• **Stored items**:
= Beginning of Section =
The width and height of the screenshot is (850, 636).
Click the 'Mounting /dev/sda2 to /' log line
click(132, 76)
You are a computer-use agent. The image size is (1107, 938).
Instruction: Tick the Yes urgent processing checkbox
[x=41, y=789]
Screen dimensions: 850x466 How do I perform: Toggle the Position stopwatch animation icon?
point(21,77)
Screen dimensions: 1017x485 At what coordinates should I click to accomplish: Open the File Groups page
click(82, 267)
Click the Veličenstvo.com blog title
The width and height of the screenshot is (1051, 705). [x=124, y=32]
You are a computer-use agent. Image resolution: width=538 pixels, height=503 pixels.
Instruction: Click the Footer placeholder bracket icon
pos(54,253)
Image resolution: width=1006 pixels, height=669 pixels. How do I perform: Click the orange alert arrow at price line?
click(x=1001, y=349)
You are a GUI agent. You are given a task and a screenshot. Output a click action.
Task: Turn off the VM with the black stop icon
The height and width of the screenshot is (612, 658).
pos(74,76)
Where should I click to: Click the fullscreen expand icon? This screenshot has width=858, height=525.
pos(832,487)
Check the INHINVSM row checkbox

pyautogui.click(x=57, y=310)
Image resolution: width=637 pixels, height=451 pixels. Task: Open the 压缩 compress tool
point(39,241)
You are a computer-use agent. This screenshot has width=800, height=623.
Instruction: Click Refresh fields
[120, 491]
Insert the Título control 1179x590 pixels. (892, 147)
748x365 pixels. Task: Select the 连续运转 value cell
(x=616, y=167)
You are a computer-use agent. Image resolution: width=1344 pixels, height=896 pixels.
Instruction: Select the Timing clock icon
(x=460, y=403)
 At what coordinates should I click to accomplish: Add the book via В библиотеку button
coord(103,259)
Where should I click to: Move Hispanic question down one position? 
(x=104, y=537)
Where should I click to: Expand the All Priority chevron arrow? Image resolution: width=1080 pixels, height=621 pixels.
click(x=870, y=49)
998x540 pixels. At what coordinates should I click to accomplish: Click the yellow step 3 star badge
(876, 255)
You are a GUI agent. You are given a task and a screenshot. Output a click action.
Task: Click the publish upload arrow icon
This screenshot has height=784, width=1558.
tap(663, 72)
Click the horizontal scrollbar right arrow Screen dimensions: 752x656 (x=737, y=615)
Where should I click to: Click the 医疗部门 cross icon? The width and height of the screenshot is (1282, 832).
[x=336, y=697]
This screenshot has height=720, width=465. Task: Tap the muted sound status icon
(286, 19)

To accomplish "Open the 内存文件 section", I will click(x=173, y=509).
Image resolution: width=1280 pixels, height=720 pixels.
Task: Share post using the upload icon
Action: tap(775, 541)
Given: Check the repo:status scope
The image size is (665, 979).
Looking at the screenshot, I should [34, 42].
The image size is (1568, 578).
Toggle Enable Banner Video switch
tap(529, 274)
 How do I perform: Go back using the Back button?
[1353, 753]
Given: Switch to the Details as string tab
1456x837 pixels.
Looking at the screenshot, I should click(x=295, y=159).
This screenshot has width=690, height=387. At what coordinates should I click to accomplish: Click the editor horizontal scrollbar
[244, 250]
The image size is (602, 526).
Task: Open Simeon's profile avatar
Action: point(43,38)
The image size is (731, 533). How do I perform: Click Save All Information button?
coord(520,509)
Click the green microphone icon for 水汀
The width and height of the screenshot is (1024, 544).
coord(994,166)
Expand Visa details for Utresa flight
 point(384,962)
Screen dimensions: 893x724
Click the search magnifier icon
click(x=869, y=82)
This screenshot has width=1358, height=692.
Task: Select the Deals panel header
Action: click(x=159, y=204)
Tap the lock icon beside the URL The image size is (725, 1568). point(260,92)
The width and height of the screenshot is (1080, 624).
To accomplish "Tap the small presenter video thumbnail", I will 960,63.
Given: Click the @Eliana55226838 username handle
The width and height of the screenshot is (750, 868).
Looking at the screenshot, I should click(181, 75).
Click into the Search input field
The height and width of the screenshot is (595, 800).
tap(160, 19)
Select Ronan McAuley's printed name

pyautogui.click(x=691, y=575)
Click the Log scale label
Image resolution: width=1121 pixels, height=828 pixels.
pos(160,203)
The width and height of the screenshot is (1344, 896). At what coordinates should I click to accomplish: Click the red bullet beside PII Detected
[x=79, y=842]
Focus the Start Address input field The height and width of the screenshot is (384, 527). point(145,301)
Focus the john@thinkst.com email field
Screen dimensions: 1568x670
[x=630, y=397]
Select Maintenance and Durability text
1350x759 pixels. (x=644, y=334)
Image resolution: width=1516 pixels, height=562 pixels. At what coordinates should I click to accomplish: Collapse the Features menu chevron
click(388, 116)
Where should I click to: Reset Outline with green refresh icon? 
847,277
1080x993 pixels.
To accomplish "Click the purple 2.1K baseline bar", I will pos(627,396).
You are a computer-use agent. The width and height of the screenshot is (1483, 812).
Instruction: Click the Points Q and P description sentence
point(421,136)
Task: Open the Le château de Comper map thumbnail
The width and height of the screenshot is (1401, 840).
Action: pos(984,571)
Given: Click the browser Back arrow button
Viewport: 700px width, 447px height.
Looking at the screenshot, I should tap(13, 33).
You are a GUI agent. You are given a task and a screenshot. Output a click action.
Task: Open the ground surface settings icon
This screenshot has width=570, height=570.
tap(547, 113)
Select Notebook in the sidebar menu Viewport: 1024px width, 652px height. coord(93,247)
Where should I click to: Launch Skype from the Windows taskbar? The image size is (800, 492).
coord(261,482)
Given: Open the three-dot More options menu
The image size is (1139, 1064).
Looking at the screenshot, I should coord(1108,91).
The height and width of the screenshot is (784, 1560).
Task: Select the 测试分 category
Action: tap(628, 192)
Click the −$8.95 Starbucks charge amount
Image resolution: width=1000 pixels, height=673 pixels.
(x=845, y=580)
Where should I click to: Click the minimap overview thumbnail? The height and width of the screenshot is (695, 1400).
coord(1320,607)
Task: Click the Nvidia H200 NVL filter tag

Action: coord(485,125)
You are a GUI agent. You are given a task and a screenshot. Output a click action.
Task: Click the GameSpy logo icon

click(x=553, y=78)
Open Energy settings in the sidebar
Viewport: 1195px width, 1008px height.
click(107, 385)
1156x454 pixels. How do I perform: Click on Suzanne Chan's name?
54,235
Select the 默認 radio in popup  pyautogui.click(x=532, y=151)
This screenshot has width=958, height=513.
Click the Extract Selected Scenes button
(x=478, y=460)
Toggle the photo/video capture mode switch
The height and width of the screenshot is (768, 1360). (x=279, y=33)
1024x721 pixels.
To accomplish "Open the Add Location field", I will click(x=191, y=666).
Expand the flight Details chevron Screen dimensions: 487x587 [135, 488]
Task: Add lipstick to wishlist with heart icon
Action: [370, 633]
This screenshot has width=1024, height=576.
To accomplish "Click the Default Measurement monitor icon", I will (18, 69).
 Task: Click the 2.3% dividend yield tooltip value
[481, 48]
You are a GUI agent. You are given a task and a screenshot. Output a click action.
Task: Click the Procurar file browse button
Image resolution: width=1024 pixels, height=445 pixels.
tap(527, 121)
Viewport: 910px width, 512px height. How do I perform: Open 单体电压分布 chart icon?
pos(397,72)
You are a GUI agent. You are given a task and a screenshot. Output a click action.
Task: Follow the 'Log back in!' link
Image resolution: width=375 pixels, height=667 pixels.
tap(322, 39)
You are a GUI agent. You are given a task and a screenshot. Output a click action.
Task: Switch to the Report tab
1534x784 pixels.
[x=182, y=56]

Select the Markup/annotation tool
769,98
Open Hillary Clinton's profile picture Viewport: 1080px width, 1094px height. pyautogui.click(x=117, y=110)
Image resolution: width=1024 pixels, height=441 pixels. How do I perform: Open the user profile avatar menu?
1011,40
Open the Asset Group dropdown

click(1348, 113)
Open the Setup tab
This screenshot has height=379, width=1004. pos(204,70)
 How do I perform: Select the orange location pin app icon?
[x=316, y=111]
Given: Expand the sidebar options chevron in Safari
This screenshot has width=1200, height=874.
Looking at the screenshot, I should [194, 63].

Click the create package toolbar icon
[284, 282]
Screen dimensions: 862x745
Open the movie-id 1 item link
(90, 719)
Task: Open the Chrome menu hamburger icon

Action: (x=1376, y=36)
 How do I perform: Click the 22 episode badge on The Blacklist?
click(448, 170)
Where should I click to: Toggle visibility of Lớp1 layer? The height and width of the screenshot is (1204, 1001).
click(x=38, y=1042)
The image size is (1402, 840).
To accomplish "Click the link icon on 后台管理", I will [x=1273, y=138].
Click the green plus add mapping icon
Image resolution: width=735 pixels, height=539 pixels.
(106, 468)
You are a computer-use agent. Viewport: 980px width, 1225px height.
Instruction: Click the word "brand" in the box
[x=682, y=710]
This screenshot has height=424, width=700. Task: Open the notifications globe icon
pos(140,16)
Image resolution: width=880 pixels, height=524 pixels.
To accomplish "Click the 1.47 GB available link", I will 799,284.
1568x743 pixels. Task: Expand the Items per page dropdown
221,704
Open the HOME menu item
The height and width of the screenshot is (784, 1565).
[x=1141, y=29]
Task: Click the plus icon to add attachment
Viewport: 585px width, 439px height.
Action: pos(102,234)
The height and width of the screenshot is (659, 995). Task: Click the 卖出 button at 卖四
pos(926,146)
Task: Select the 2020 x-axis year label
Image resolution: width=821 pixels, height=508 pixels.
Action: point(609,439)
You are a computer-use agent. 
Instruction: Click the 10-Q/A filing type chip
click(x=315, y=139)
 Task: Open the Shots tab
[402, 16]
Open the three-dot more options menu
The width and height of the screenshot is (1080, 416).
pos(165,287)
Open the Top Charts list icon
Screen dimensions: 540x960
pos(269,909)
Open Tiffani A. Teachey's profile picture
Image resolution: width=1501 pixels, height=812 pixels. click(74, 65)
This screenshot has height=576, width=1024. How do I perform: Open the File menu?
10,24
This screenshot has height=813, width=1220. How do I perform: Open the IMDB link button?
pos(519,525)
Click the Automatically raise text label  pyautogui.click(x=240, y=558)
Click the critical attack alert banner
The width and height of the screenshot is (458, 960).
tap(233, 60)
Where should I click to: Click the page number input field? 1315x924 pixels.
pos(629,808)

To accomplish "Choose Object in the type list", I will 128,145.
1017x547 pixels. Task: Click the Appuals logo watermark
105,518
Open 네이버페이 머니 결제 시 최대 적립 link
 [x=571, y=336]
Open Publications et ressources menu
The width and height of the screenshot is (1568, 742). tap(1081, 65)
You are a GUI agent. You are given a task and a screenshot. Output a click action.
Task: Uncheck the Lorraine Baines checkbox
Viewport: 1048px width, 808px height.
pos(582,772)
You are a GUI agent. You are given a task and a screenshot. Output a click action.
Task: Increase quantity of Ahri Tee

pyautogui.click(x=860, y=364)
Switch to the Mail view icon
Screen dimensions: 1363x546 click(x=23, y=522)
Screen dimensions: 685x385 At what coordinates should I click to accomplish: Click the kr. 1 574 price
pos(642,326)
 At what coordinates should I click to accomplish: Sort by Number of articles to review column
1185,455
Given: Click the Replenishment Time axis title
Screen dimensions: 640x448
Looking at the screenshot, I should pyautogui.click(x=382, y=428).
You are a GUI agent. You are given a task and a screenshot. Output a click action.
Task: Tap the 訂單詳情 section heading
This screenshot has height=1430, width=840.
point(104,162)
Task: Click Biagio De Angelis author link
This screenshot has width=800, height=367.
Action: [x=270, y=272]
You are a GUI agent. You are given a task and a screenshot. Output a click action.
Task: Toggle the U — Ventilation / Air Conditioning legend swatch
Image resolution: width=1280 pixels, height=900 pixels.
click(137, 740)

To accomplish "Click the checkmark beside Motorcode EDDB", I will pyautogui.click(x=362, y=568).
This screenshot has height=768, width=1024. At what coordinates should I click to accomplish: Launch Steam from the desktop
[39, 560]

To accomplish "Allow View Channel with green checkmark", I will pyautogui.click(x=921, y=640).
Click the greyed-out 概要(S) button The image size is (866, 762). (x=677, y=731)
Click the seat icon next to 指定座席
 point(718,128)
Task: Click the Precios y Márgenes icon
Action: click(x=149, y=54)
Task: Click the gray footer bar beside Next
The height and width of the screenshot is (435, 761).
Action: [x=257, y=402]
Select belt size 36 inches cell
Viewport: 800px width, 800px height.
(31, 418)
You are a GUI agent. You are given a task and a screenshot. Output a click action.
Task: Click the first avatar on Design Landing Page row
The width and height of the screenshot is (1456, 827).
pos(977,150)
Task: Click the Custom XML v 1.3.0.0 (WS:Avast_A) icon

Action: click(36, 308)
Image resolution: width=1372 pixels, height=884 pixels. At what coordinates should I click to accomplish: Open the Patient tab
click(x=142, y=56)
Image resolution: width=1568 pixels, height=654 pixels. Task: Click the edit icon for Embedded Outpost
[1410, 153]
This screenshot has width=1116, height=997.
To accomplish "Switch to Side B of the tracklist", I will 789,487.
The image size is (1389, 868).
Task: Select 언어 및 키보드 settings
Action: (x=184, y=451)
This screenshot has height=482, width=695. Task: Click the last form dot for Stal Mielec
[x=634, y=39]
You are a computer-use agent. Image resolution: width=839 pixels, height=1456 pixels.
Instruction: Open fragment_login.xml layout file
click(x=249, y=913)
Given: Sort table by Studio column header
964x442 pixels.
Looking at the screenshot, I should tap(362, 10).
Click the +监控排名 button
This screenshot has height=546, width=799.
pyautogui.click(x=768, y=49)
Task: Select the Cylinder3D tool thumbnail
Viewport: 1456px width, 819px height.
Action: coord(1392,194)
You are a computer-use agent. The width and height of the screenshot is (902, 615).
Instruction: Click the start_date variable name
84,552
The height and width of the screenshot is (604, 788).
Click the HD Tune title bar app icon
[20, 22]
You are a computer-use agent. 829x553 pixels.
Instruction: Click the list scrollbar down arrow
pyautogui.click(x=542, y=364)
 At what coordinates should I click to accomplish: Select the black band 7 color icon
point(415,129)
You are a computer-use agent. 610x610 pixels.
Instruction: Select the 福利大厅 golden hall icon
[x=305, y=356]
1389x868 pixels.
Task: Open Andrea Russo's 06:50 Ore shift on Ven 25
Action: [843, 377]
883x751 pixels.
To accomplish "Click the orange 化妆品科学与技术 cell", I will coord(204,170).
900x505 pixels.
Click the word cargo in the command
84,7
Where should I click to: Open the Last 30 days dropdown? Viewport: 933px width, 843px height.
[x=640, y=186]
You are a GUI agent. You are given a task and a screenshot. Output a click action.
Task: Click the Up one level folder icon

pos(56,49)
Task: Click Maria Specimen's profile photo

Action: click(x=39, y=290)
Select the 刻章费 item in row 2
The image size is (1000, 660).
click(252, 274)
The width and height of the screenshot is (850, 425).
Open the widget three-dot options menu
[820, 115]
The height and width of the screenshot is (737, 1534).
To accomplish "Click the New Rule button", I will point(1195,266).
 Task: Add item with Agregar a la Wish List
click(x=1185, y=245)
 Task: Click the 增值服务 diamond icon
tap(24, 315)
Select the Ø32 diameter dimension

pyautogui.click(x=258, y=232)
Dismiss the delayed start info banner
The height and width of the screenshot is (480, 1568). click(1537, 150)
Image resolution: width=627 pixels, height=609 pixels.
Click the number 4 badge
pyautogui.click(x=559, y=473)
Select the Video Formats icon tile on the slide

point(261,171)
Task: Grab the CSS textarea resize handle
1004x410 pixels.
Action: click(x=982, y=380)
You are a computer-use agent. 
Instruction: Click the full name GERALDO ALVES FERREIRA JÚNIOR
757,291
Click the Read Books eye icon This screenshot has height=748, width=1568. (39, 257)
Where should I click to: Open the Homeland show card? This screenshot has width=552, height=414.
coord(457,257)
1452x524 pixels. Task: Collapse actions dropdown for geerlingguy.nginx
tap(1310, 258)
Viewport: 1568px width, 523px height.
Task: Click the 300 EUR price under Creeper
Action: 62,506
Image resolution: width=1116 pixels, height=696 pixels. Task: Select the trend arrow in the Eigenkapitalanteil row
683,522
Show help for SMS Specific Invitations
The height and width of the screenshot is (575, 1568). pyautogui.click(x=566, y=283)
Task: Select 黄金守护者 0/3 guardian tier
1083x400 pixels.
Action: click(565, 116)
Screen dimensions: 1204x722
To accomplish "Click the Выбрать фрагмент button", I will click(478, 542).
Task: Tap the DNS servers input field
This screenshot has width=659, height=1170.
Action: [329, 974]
= End of Section =
• **Action item**:
If a line in the records above has the word "checkmark", copy it.

• **Final answer**:
To accomplish "Click the checkmark beside Motorcode EDDB", I will pyautogui.click(x=362, y=568).
To accomplish "Allow View Channel with green checkmark", I will pyautogui.click(x=921, y=640).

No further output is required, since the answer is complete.